I listened to success stories, from the first Dominican man to represent our country and win an Olympic gold medal to the first Dominican woman to become an American ambassador, and I was deeply inspired by our talent. All of the students that I met were hungry to succeed and assumed ownership of their lives to be leaders and innovators in their respective communities. They were civil engineers, aspiring doctors and lawyers, filmmakers, artists, activists, trailblazers, young ambassadors, survivors, and most important of all, proud Dominicans.

It was a beautiful thing for me to be a part of, especially since I feel that the Dominican community at Amherst is small and not as visible as it should be. There was really a strong sense of pride in the atmosphere and I was reminded of the time that I spent on my grandmother’s lap drinking milk, listening to her soft breathing and the coconut trees sway in the night in the city of Santiago. My little transnational experience brought to life right before my eyes.

Furthermore, I learned that I have a commitment to serve my community and my family in the Dominican Republic; to take everything that I have learned in the States to better the condition of my country. Ever since I began my Amherst career, I have considered studying abroad in the Dominican Republic and returning to Santiago to speak to the people of the neighborhood I grew up in for three years. I have even considered becoming politically involved in Dominican-American affairs. However, I know that I am not ready right now. I know that before I return, I need to do and learn more at Amherst.
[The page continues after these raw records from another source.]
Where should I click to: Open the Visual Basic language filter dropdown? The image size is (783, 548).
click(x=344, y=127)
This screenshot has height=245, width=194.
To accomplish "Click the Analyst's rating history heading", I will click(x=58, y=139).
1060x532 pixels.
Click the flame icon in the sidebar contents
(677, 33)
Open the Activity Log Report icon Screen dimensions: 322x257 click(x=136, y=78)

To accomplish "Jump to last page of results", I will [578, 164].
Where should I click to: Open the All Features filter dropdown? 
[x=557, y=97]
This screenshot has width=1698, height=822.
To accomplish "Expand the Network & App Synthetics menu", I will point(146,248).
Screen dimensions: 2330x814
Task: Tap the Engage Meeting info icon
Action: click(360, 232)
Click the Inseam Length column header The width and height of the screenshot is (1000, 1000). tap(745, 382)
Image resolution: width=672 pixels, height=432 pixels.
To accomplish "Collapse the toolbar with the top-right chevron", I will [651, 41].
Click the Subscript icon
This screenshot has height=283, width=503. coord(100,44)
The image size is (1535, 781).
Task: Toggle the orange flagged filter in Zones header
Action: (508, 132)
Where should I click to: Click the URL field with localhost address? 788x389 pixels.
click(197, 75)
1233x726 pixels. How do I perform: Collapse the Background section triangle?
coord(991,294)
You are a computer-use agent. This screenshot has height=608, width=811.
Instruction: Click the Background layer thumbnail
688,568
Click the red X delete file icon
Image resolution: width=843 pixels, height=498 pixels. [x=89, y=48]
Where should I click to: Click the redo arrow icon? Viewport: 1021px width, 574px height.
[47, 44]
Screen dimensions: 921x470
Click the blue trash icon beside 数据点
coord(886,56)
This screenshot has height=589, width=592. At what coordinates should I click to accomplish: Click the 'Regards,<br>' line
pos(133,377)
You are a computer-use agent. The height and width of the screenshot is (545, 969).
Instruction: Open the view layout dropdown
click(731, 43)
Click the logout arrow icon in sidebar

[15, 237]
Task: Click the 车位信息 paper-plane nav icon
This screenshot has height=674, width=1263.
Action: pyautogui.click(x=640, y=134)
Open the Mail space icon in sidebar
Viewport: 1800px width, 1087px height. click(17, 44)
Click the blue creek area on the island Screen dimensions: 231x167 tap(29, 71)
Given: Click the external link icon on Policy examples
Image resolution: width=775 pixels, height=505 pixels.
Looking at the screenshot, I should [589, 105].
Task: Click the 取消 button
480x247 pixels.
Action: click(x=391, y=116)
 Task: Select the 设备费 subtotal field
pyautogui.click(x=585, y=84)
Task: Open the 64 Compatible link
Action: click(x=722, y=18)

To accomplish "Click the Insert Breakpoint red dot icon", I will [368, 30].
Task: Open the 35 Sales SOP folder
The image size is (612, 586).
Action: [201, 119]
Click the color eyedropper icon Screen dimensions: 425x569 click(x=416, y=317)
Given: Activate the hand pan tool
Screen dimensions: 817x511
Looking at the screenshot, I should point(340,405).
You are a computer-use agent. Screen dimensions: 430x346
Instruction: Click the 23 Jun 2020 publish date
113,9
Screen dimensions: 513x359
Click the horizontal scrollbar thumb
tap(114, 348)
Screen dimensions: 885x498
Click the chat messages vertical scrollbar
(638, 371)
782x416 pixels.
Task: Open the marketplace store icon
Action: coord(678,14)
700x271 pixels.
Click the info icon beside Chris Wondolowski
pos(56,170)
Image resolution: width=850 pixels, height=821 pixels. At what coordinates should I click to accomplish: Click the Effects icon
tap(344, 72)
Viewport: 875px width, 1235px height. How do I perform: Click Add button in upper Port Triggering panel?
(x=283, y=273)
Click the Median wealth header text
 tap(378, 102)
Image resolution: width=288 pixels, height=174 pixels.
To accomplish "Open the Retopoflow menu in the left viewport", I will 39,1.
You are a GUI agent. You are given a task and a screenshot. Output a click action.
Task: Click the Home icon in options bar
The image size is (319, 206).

For me, the trip to my country is not only to remember my childhood, but to also make political and social changes.

Even though my mother struggles to understand why I am so interested in Latin American history and revolutionary politics right now, I know that she will learn to accept it one day. If my mother had been at the conference with me, she would have an easy time relating a lot to what was discussed and presented. The carnival lechones (carnival dancers in costumes) that the organizers surprised us with during lunch yesterday would have had her up, dancing and singing like she loves to. However, like my father, returning to our country after so many years is no longer an option when the United States is now the place we call home. La República (The Republic, short for the Dominican Republic) is a distant memory, one that in their eyes should remain as such for as long as possible.

But after attending this event with about eight other Amherst students, I hope that our campus can one day also organize its own Conference to empower young Dominican students in the Pioneer Valley area. We need to continue raising difficult questions and engaging in critical discussions about the violent Dominican-Haitian relations, especially now that Dominican-born Haitians are being denied their citizenship status and violently deported from the country. A lot of the questions I have had regarding Latino identity in the United States have been answered in most of my classes this semester, and also by the strong voices I heard at this Conference this weekend.

Perhaps this is the start of my revolution. The most important things that I have now are my weapons—my hands, my intelligence, my heart and my voice. Long live my beautiful country, the Dominican Republic!